(Data shown)
##############################

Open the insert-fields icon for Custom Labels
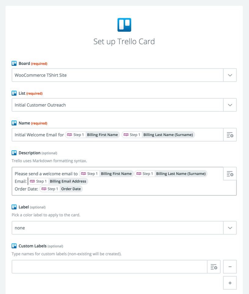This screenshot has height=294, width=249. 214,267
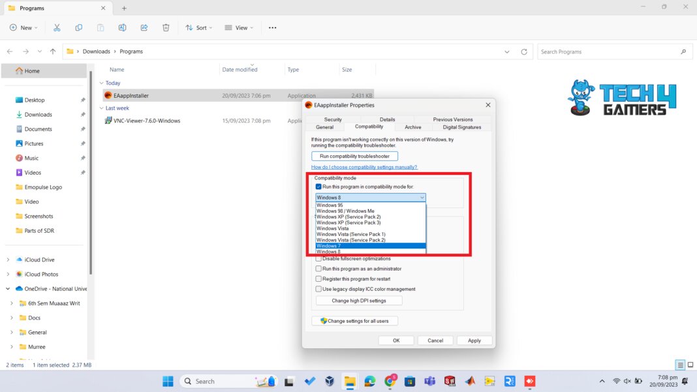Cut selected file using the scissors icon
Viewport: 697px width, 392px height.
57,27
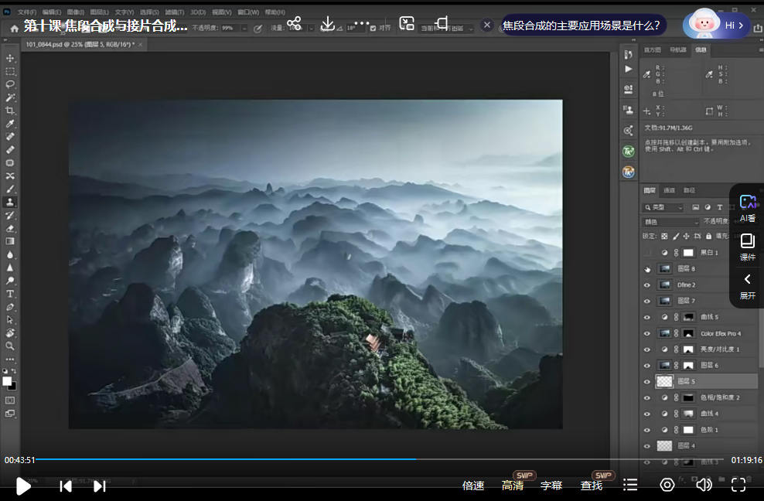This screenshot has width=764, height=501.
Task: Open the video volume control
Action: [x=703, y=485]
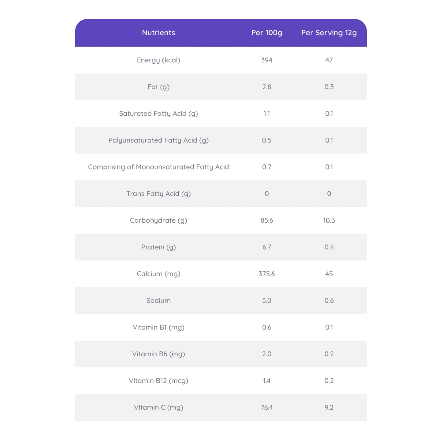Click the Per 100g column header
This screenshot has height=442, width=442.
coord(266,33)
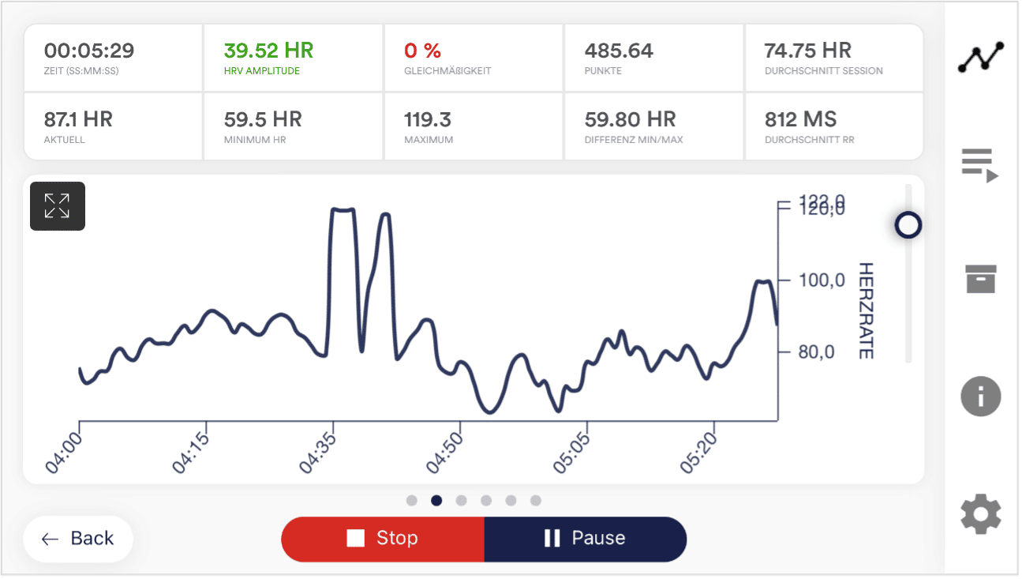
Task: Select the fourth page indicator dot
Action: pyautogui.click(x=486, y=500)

##############################

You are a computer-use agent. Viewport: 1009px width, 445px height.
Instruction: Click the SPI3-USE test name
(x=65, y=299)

##############################

(Task details) Duplicate the lines of the listing above, beginning with the line that contains "Open the insert-fields icon for Custom Labels" and ending with the line that contains "Action: pyautogui.click(x=486, y=500)", both included. Omit the pictures from your answer.

(Response below)
Open the insert-fields icon for Custom Labels
This screenshot has height=294, width=249. 214,267
Cut selected file using the scissors icon
Viewport: 697px width, 392px height.
57,27
This screenshot has width=764, height=501.
Task: Open the video volume control
Action: [x=703, y=485]
Click the Per 100g column header
This screenshot has height=442, width=442.
coord(266,33)
Task: Select the fourth page indicator dot
Action: pyautogui.click(x=486, y=500)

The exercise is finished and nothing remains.